How to remember everything you have ever learned.
29 June 2015
The Supermemo model.
long term memory has two components; retrievability and stability. retrievability determines how easily we remember something, and depends on how near the surface of our consciousness the information is 'swimming' stability on the other hand, is to do with how deeply information is anchored within our brains. Some memories have a high level of stability but a low level of retrievability.
e.g try an recall one of your old mobile phone numbers - you probably won't be able to. But if you see the number infront of you? You will likely recognise it immediately.
Imagine we are learning a language. We have learned a new word and memorised it. Without practise, and over time it will become increasingly difficult to remember.
The amount of time it takes us to forget however can be calculated, and ideally when we should be reminded of the word precisely when we are in the process of forgetting it. Indeed the more we are reminded of the word, the longer we will remember it.

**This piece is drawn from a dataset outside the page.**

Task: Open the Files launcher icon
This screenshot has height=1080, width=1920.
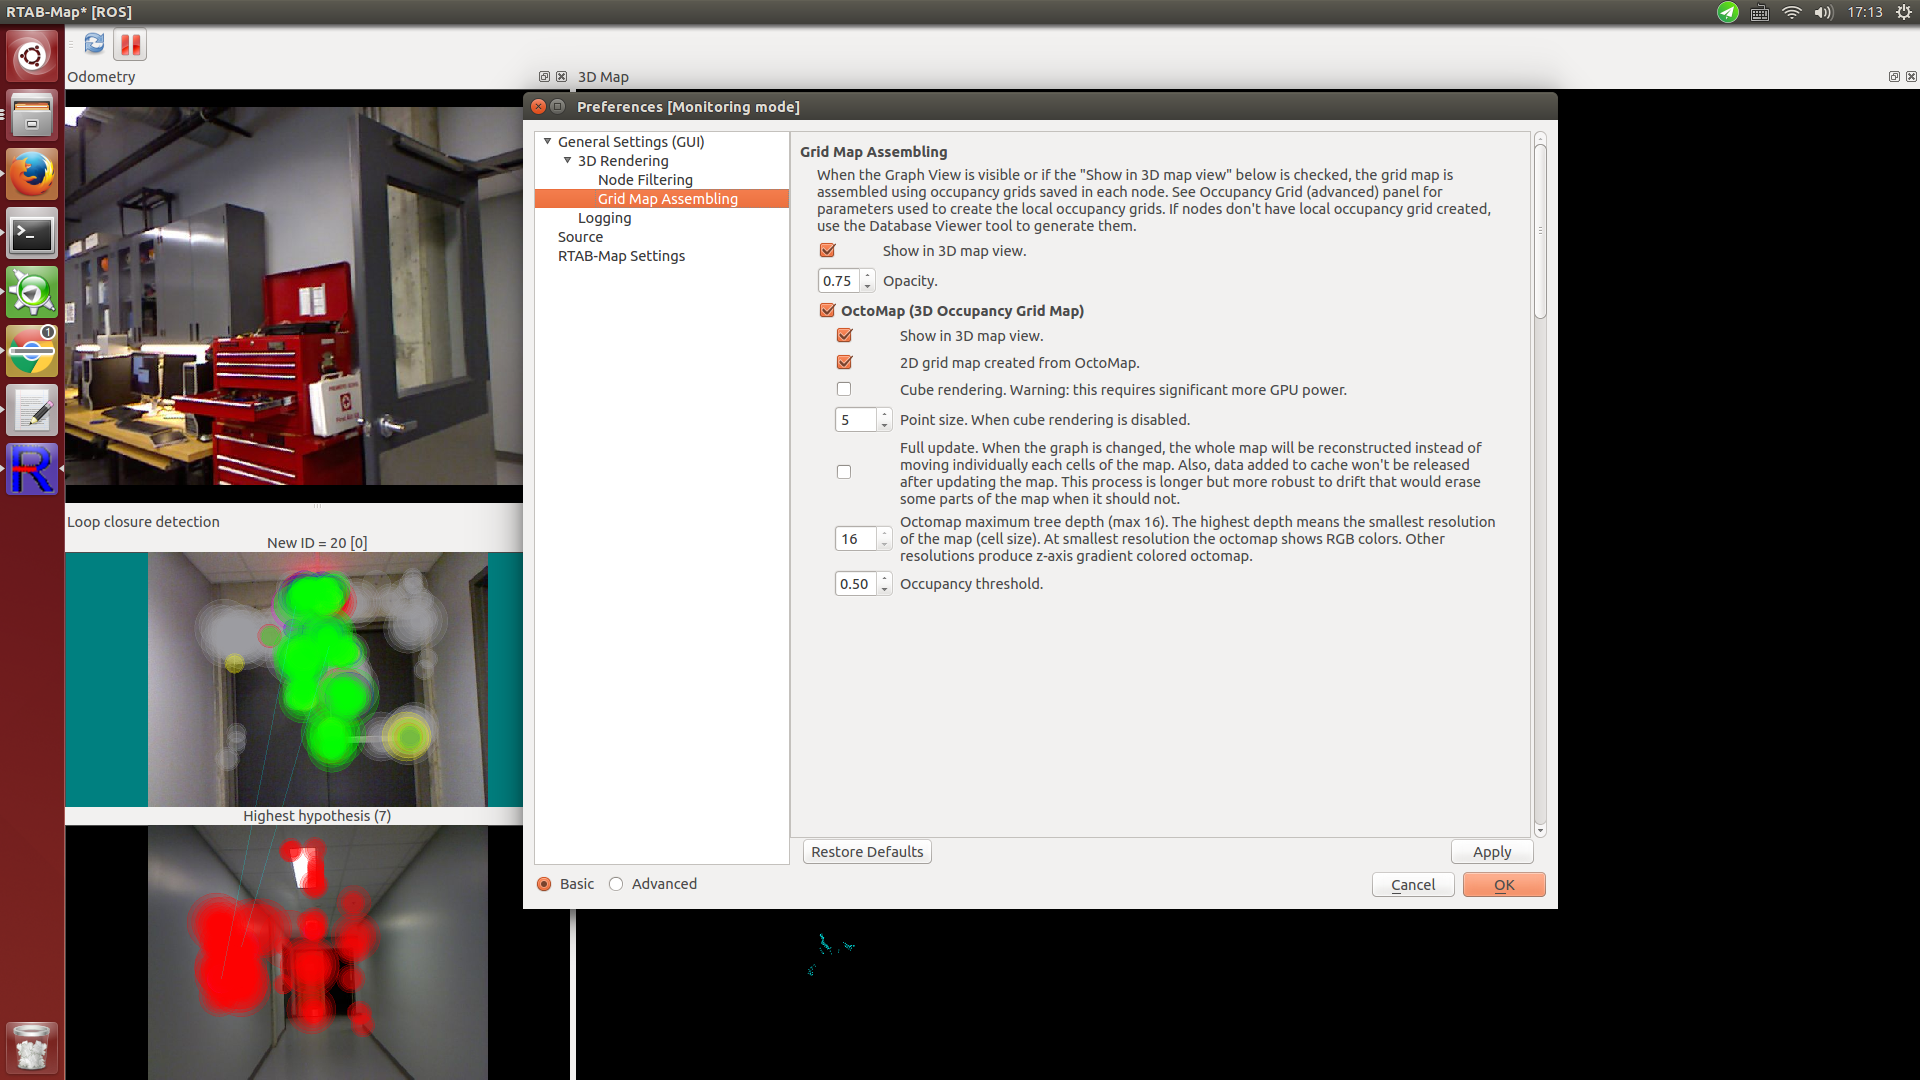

This learning program is called Super-Memo and was developed by a Polish Researcher, Piotr Wozniak.
So if we remind ourselves of a best practise 'learning' 1 day then 10, 30 and 60days after a learning event. It is estimated that remembering will increase from a 90% probability of forgetting without the reminders after 60 days, to 90% liklihood to remember, with the reminders at these time periods.
i wished I had known this many many moons ago I.e.
"it's not what is known, it's what you remember. Jan Cox"
Nice advert for one of many Spaced Repetition theory programs! I would highly recommend referencing the Learning and Retention section of the Oxford Handbook of Cognitive Engineering (ISBN 9780199757183), though the whole book is good, or one of the many papers available on Learning Theory and some why Spaced Repetition may have some limitations when it comes to applied knowledge recall rather than automated response. But interestingly there are some issues to be seen with how the research into Spaced Repetition application is presented beyond around 1994-1996, where it became very commercial.....
I recommend Evernote. Put good tags for searching.
A wise man once told me a short pencil is better than a long memory.
I agree with what you are stating. We never seem to forget someone who has done us wrong. We need to test our brains everyday. Otherwise we get slow and weak.